--- Listed entries ---

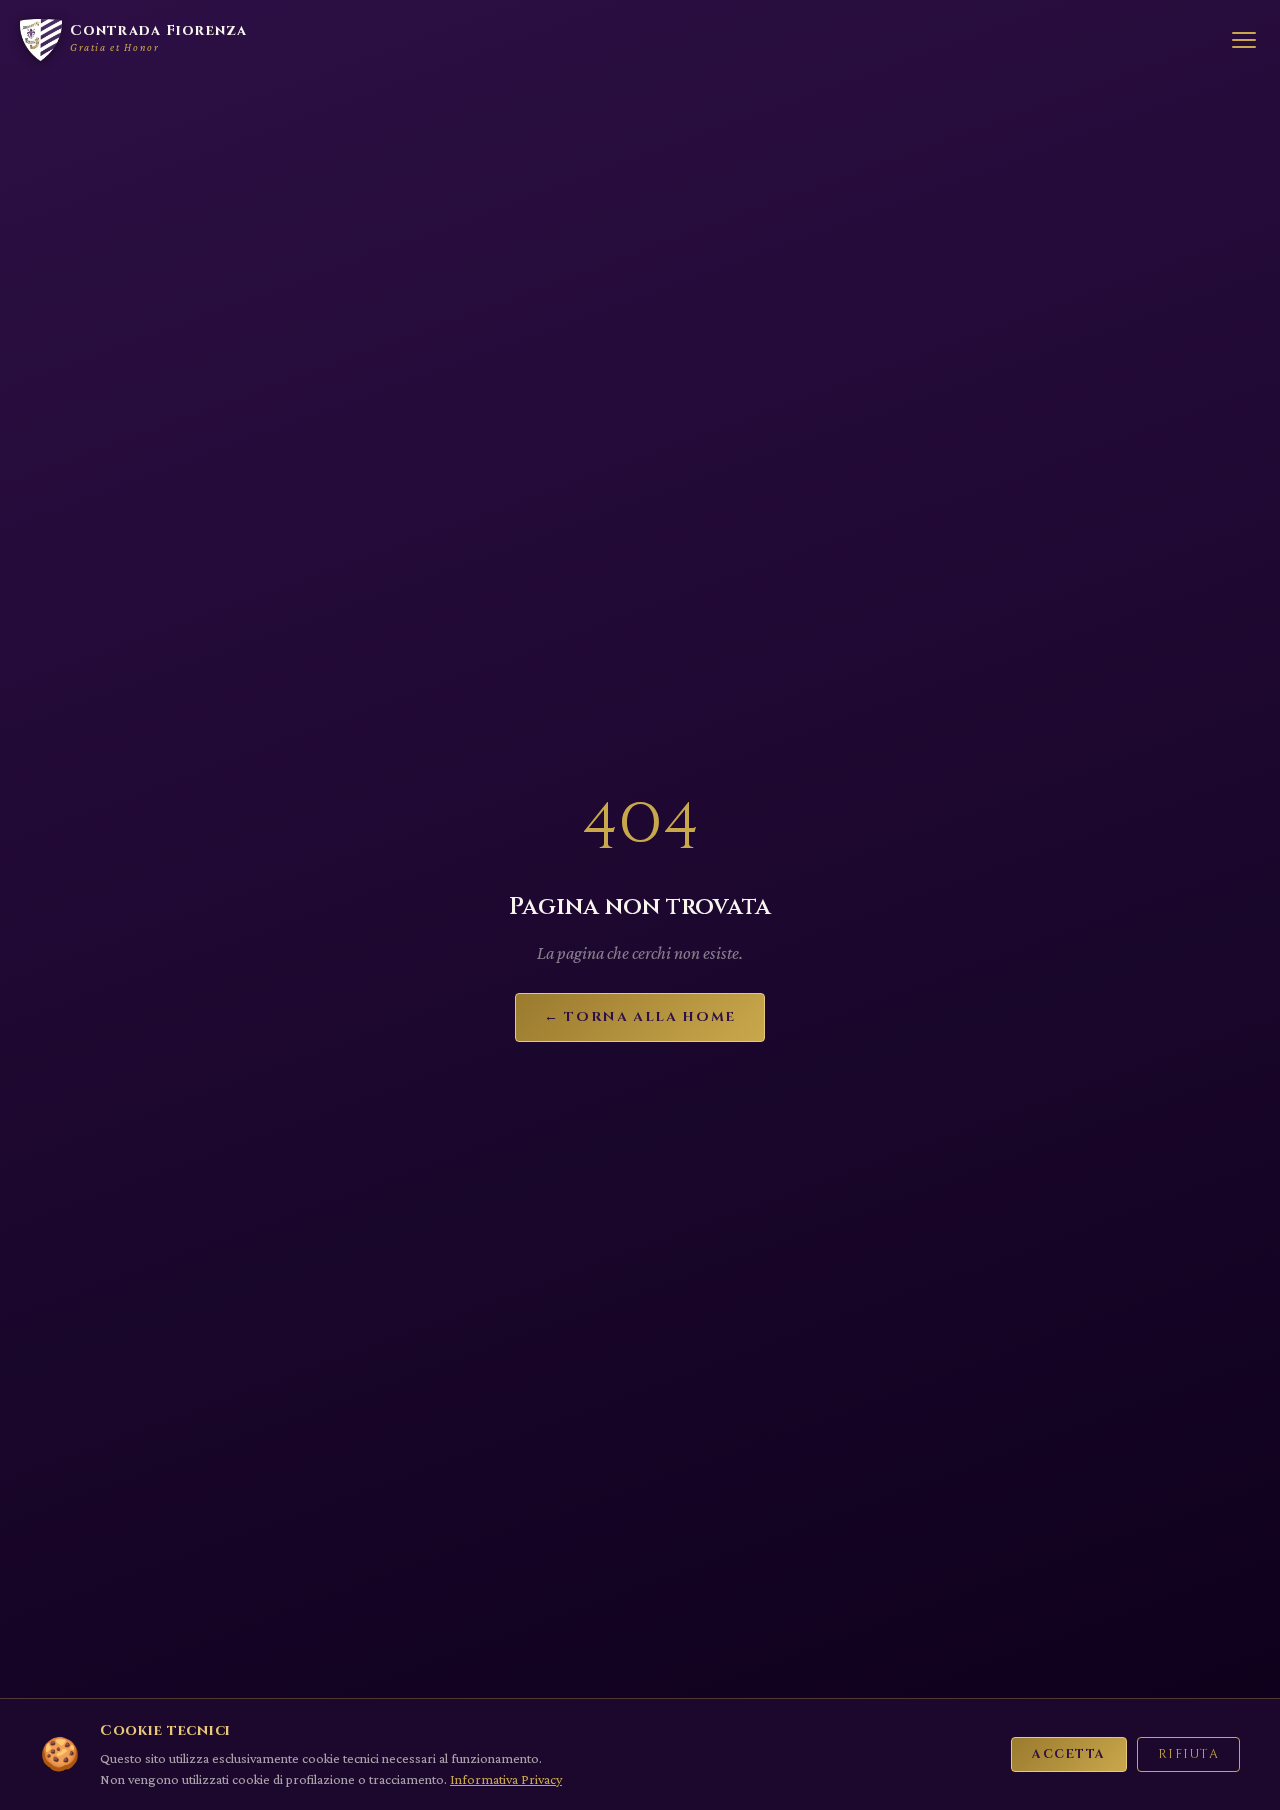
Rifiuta (1188, 1754)
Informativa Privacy (506, 1779)
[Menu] (1244, 40)
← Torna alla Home (640, 1017)
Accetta (1068, 1754)
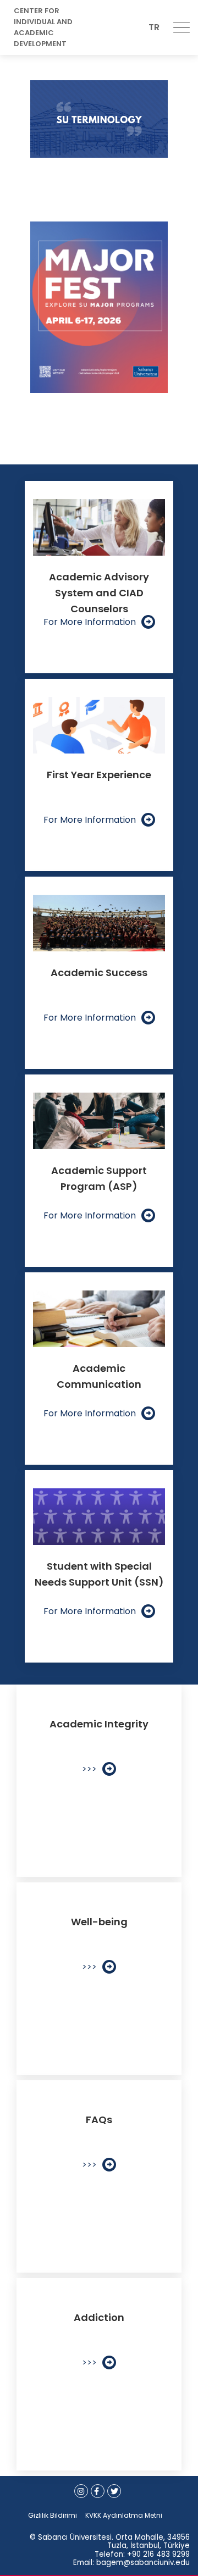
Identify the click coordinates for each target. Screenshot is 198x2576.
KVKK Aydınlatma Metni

---

**Instructions for the task**
Pictures aren't part of the copy; return each record above exactly.

**Result of the exercise**
Rifiuta (1188, 1754)
Informativa Privacy (506, 1779)
[Menu] (1244, 40)
← Torna alla Home (640, 1017)
Accetta (1068, 1754)
Identify the click coordinates for each target. Screenshot is 198x2576.
KVKK Aydınlatma Metni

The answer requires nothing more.